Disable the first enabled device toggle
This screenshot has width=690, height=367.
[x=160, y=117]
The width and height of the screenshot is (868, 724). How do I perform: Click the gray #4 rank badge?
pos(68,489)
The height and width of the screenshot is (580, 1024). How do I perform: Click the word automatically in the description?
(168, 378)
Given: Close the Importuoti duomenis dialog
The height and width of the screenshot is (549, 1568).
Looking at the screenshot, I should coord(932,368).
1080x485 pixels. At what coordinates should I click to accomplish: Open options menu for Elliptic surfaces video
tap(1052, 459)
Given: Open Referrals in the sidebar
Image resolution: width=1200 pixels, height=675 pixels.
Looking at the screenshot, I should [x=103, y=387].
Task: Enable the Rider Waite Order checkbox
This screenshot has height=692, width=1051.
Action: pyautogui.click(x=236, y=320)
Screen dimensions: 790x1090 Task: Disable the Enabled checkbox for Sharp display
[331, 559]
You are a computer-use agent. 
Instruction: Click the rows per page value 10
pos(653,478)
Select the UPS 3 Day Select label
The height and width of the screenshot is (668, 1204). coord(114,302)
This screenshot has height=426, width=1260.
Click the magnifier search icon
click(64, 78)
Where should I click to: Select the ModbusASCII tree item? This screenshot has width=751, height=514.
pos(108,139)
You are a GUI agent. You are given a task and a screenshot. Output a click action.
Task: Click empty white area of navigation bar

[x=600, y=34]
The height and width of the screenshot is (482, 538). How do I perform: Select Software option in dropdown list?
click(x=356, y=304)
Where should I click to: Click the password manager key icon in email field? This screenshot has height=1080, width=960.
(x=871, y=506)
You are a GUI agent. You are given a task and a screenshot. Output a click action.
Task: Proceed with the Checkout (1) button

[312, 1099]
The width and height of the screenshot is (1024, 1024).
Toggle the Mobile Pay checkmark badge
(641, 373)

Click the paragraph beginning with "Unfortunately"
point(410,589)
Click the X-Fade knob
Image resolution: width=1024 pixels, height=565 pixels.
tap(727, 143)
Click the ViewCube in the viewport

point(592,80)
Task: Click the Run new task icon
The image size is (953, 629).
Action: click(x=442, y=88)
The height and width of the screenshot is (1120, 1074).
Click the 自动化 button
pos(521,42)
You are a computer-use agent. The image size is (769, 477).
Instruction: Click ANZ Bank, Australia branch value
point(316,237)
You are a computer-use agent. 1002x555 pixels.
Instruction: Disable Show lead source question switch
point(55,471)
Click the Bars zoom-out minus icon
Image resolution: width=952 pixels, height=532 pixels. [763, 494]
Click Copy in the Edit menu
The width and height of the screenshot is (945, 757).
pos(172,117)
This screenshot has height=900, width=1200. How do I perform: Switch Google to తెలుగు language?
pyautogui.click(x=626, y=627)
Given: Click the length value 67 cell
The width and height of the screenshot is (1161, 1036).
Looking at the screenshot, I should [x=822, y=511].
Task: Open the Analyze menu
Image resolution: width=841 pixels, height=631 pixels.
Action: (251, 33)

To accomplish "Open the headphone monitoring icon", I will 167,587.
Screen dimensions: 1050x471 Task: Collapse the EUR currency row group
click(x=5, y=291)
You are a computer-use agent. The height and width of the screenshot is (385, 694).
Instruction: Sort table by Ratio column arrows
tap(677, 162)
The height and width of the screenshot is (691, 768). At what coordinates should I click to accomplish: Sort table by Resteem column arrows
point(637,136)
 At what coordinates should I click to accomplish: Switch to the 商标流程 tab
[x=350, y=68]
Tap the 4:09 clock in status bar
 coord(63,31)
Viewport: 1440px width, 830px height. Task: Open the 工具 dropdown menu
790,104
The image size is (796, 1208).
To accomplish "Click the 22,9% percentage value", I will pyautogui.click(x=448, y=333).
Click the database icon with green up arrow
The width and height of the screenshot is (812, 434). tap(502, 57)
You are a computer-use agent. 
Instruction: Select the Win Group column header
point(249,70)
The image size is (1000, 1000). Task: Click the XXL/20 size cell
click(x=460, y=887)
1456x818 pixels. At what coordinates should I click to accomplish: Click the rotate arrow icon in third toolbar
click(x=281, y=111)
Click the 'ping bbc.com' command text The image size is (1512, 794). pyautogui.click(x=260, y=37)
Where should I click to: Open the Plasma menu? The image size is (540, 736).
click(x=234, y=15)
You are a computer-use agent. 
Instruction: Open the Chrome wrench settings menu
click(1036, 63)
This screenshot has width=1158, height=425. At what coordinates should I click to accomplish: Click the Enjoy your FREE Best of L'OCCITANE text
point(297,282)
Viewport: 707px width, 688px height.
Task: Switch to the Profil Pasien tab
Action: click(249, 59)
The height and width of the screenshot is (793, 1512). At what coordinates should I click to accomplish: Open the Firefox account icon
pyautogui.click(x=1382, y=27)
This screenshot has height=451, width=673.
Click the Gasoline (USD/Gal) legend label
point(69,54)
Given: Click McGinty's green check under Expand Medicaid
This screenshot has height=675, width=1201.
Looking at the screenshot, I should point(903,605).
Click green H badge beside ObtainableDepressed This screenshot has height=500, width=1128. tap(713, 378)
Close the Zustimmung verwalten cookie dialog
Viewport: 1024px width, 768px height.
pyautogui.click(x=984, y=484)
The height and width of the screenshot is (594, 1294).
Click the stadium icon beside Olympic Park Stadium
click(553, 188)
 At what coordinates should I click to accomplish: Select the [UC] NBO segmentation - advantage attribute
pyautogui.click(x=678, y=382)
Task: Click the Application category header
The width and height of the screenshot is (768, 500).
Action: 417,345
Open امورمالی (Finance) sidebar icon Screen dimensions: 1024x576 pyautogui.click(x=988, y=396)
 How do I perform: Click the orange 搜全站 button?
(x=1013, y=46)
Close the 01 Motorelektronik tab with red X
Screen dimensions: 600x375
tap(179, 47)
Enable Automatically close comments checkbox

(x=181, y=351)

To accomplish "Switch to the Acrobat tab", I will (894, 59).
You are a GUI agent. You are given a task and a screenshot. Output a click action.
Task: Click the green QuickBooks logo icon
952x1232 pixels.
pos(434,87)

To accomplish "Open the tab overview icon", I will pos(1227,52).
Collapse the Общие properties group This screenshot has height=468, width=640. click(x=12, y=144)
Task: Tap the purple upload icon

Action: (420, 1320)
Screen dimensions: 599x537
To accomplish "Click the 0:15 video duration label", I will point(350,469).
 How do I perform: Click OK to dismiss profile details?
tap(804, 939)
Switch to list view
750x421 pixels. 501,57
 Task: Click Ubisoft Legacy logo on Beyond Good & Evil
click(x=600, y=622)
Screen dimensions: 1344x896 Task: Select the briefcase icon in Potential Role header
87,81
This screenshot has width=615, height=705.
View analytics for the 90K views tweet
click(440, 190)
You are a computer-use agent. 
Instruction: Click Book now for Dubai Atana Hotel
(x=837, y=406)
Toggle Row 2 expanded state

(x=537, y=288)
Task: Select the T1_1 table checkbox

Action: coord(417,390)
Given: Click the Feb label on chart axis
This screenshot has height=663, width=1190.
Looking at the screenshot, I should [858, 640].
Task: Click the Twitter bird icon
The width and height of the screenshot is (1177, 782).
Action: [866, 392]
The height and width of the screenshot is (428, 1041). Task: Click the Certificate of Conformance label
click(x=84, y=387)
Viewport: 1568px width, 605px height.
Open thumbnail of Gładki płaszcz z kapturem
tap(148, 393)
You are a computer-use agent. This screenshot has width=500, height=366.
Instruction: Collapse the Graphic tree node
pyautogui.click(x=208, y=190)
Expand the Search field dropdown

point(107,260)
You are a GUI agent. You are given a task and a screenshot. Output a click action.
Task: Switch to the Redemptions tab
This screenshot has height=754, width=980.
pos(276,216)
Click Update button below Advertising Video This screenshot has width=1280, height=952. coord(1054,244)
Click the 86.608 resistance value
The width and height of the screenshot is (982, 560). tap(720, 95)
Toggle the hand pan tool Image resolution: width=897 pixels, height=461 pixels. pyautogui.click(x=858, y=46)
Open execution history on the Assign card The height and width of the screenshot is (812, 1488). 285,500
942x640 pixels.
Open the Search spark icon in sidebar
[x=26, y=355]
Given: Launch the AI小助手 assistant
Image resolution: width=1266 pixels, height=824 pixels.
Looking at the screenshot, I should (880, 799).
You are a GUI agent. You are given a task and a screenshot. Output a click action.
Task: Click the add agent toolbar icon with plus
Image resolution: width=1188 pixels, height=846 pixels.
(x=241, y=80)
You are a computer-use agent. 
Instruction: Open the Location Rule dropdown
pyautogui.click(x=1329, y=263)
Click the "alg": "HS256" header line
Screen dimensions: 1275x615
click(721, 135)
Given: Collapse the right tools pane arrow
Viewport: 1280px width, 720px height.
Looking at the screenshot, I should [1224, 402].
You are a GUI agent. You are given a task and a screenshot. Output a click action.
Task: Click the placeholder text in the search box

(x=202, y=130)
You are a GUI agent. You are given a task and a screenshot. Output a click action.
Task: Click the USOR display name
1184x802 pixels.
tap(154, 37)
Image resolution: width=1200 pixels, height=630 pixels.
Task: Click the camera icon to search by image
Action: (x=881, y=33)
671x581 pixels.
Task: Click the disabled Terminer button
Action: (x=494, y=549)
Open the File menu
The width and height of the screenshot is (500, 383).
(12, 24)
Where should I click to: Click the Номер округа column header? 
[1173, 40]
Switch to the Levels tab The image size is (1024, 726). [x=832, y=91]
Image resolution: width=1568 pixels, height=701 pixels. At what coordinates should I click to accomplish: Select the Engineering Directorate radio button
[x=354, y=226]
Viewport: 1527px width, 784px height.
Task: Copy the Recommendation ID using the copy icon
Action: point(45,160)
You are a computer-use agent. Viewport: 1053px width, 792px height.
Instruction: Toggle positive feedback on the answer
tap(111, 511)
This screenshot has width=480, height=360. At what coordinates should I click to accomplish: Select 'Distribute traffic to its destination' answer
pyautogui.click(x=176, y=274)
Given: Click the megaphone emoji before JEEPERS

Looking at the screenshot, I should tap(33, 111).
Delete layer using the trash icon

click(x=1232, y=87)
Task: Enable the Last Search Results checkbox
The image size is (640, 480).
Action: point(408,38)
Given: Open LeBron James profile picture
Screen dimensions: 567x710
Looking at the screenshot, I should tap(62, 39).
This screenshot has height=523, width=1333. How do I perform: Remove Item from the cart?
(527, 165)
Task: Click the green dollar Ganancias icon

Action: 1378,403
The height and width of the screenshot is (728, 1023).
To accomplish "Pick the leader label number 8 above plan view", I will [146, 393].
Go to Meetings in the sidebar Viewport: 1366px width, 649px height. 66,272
= = =
▸ **AIM OF THE EXERCISE**
Only the lines above starting at the one containing "The width and height of the screenshot is (1177, 782)." and ending at the one containing "You are a computer-use agent. This", both included, are to be returned, exactly as they read.

▸ **TASK RESULT**
The width and height of the screenshot is (1177, 782).
Action: [866, 392]
The height and width of the screenshot is (428, 1041). Task: Click the Certificate of Conformance label
click(x=84, y=387)
Viewport: 1568px width, 605px height.
Open thumbnail of Gładki płaszcz z kapturem
tap(148, 393)
You are a computer-use agent. This screenshot has width=500, height=366.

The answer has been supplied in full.